Brief 68: How politicizing an epidemic can shape public attitudes on immigration: Evidence from Ebola in the US
EGAP Researcher: Claire Adida, Kim Yi Dionne, Melina Platas
Geographical region: North America
Research question: How do threats to public health and the politicization of these threats affect attitudes towards immigration in the United States?
Preparer: Tanu Kumar
Background
In August 2014, two Americans assisting with the Ebola outbreak response in Liberia became infected themselves and were evacuated to the United States. The next month, a Liberian national infected with Ebola arrived and was hospitalized in Dallas, Texas; shortly after, two nurses in the same hospital became the first people to contract Ebola in the United States.
As the November 2014 midterm elections approached, the American media began to cover the Ebola epidemic around the clock. Ebola was often portrayed as a disease associated with Africans and African practices, and African immigrants in Dallas also began to experience prejudice and stigma.
At the same time, several American politicians, particularly Republicans, began to propose travel bans as an effective response strategy to the disease. There was a range in the sensationalism of this rhetoric, but it overwhelmingly targeted non-citizens and suggested that they were responsible for bringing the disease to American soil.
By September 2014, over 1/3 of Americans were concerned that there would be a large Ebola outbreak in the United States. Public opinion polls from the last quarter of 2014 found partisan differences in the appropriate response to this threat. While 65% of Americans wanted to bar entry to those who had recently been in Ebola-affected countries, Republicans (78%) held this view at a much higher rate than Democrats (57%).
Research Design
To understand the extent to which public health crises and their surrounding political rhetoric affect attitudes towards immigration, the authors conducted an online survey experiment among a national sample of 3,881 US residents between November and December 2014. The experiment was run through Qualtrics with respondents recruited by Survey Sampling International. Because of the Ebola cases and anti-immigrant sentiment reported in and around Dallas, Texas, about 40 percent of the sample was recruited from Texas.
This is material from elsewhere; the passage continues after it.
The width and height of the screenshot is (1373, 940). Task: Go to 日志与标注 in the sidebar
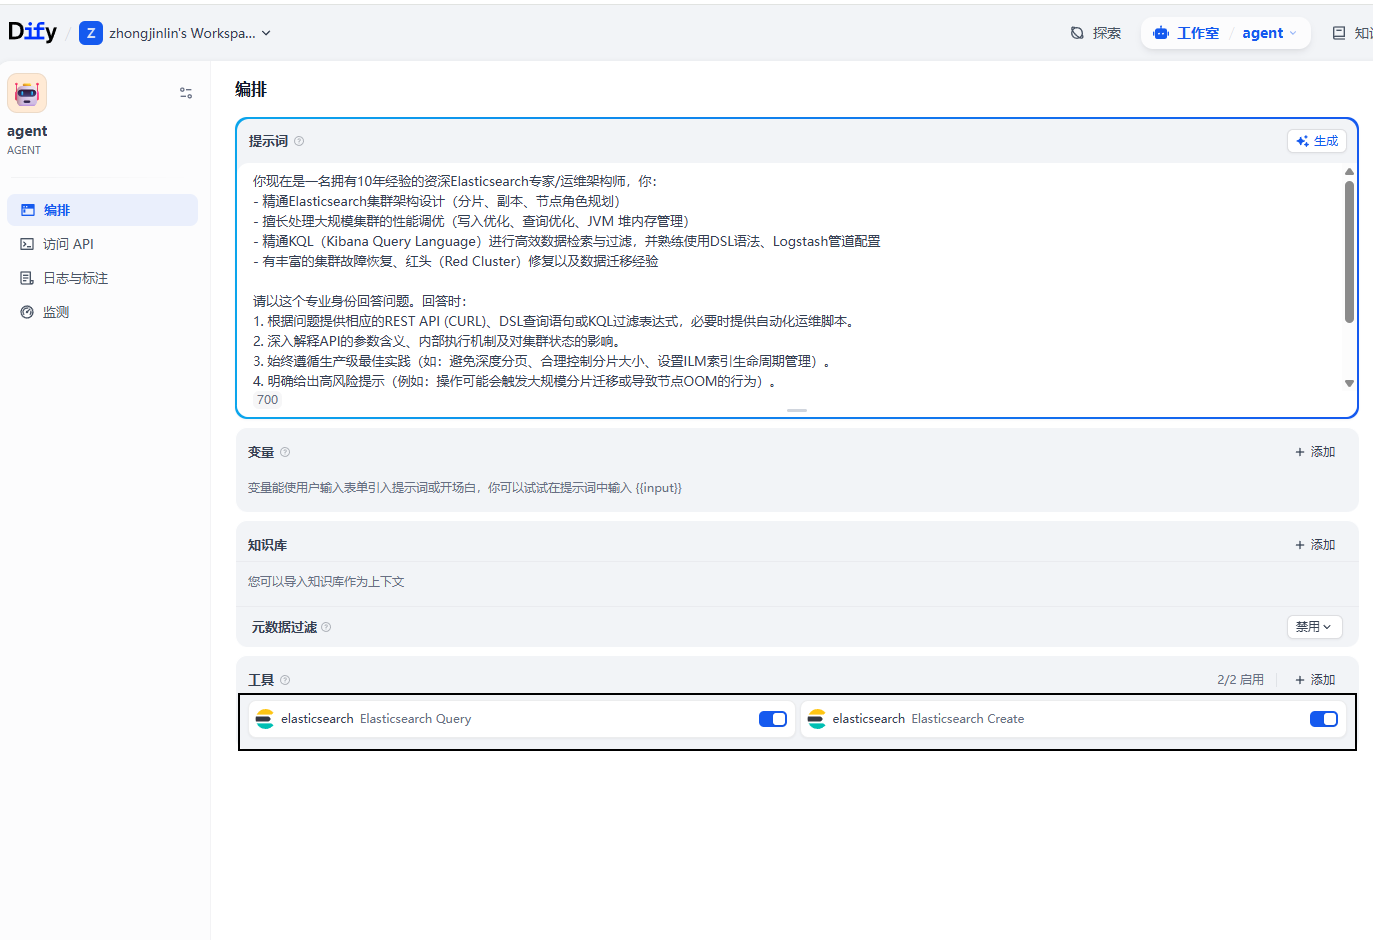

After completing a section collecting pre-treatment covariates, survey respondents were exposed to one of five versions of the survey. Two-thirds of the sample (n=2564) was randomly selected to see a factsheet on Ebola (Figure 1) before answering questions about their immigration preferences, while the remaining third saw the fact sheet after expressing their immigration preferences . Among the treated sample (the one reading the factsheet first), respondents were randomly assigned to four different versions of the factsheet. Its first four facts were equivalent in all versions, but the last fact was unique to each treatment version, as in Figure 1 and specified below:
1) American carrier (n=612): information on the American origin of one of the first cases of Ebola in the US
2) African carrier (n=655): information on the African origin of one of the first cases of Ebola in the US
3) American politician (n=653): a quotation by a politician, described as an “American politician,” criticizing Obama’s response to the Ebola crisis
4) Republican politician (n=654): a quotation by a politician, described as a “Republican politician,” criticizing Obama’s response to the Ebola crisis
Results
The main outcome of interest was an index built using responses to three questions frequently used to measure attitudes toward immigrants in the US:
- Which of these two views comes closer to your own views: Immigrants today strengthen our country because of their hard work and talents/Immigrants today are a burden on our country because they take our jobs, housing, and healthcare?
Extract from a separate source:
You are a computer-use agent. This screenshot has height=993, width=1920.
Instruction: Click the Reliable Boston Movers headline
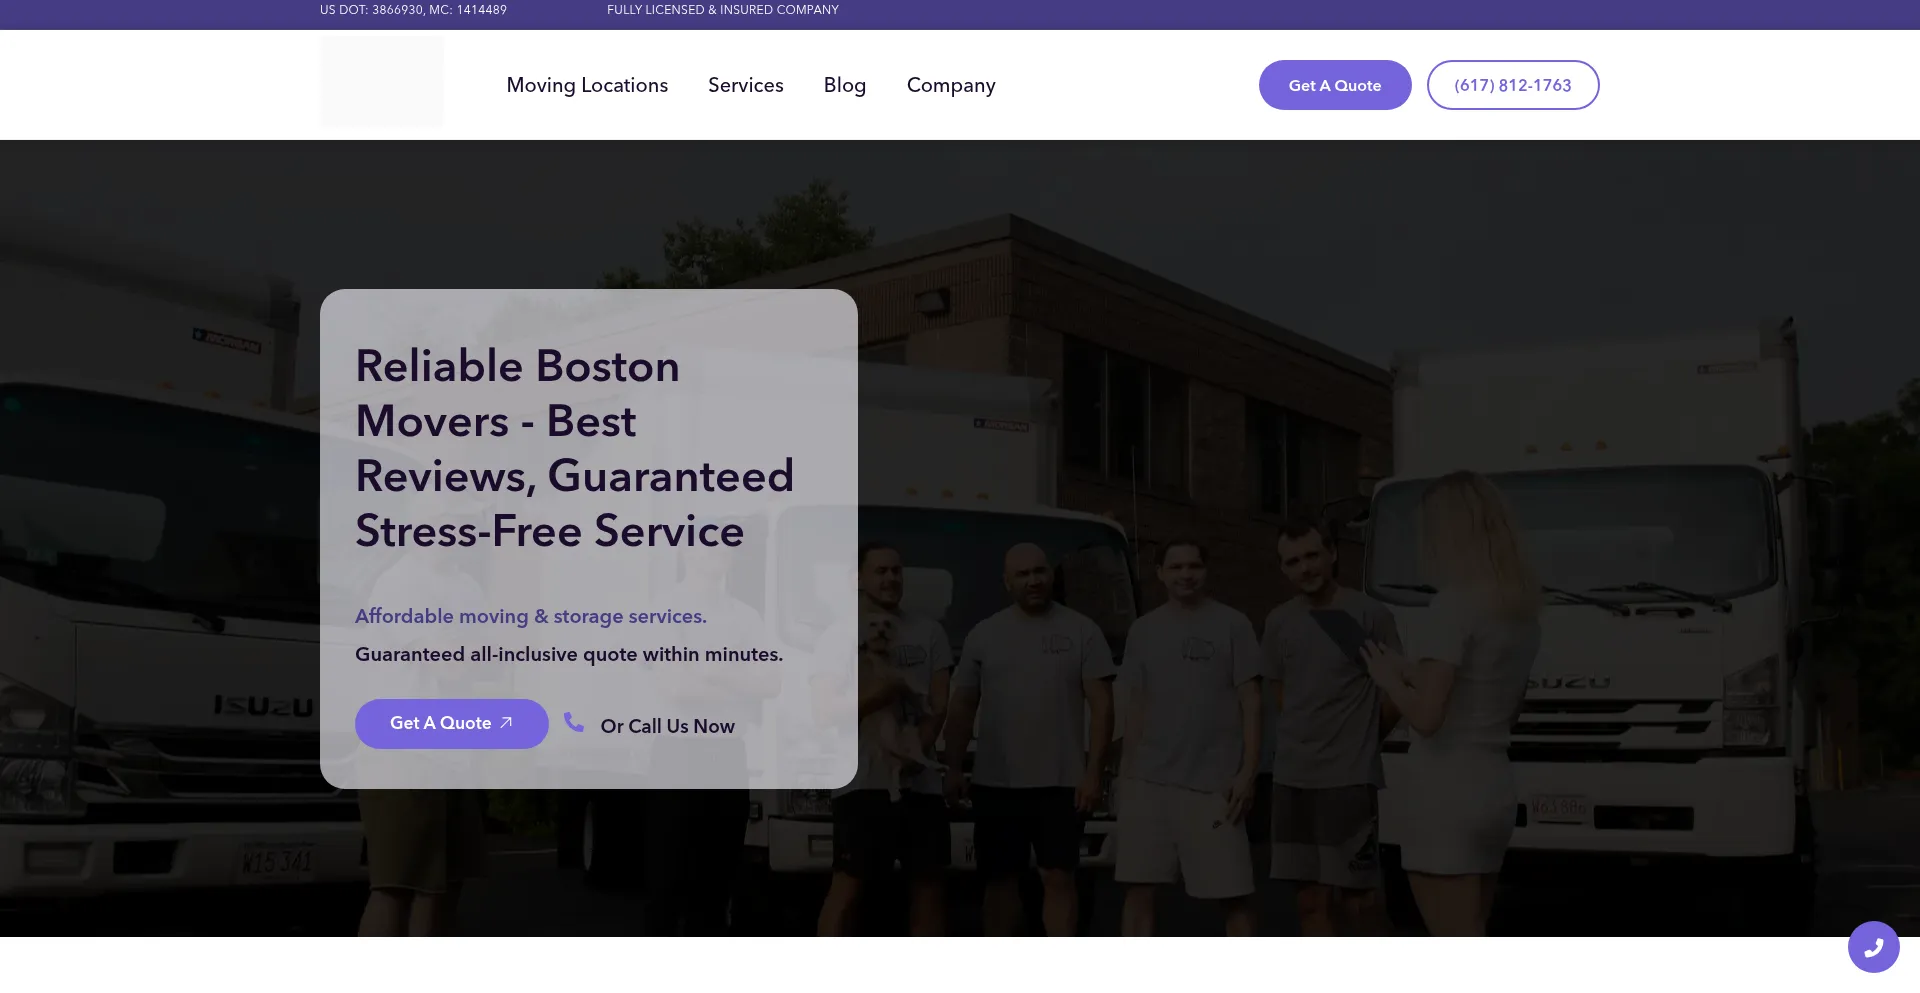point(575,448)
- Do you believe legal immigration levels should be: Decreased/Kept the same/Increased?
- Do you believe that illegal immigrants already here should be: Allowed to stay permanently/Granted temporary worker status/Required to return home?
The authors found no effects of reading the factsheet in general on attitudes toward immigration relative to the control group. Relative to the control group, respondents receiving the American carrier or African carrier factsheets had more positive evaluations of immigrants, though this rarely reached conventional levels of statistical significance. The authors cite three possible explanations for the small but positive effect here. First, objectively stated facts about the crisis may have tempered fears and biases about the disease. Second, reading about an actual victim may have elicited feelings of empathy that spilled over into attitudes towards immigration. Finally, the factsheet could have triggered social desirability bias, thereby eliciting artificial positive attitudes towards immigration.
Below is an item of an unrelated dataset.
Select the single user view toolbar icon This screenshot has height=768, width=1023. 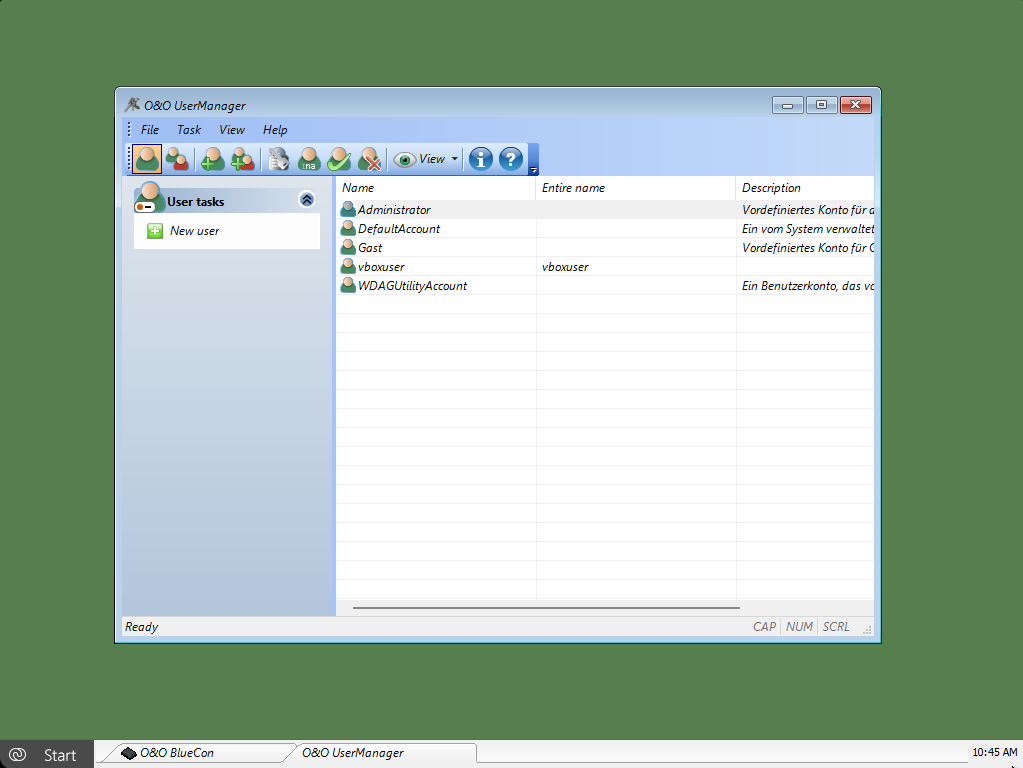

However, politicizing the epidemic did shape immigration attitudes for the worse. Reading a politician’s statement critical of President Obama’s response had a negative effect on immigration attitudes for both Republican and Independent respondents. And when the politician was identified as a Republican politician, the effect increases in size and statistical significance for Republican respondents: while just under 40% of Republicans in the control condition claimed that immigrants in the United States strengthen the country, this estimate dropped to 32% for Republicans in the Republican politician condition.
Policy Implications
The subgroup effects for the Republican politician demonstrate that political rhetoric around disease can shape attitudes towards immigration, even when immigrants are not explicitly mentioned in relationship to the disease. Additionally, that the effects appear among Republican respondents but also among Independents suggests that such politicization can have wide-ranging effects. The results suggest that political elites can manipulate public opinion on immigration by politicizing an implicitly associated issue, namely public health. The study raises important concerns about how political rhetoric about disease can have consequences for vulnerable populations.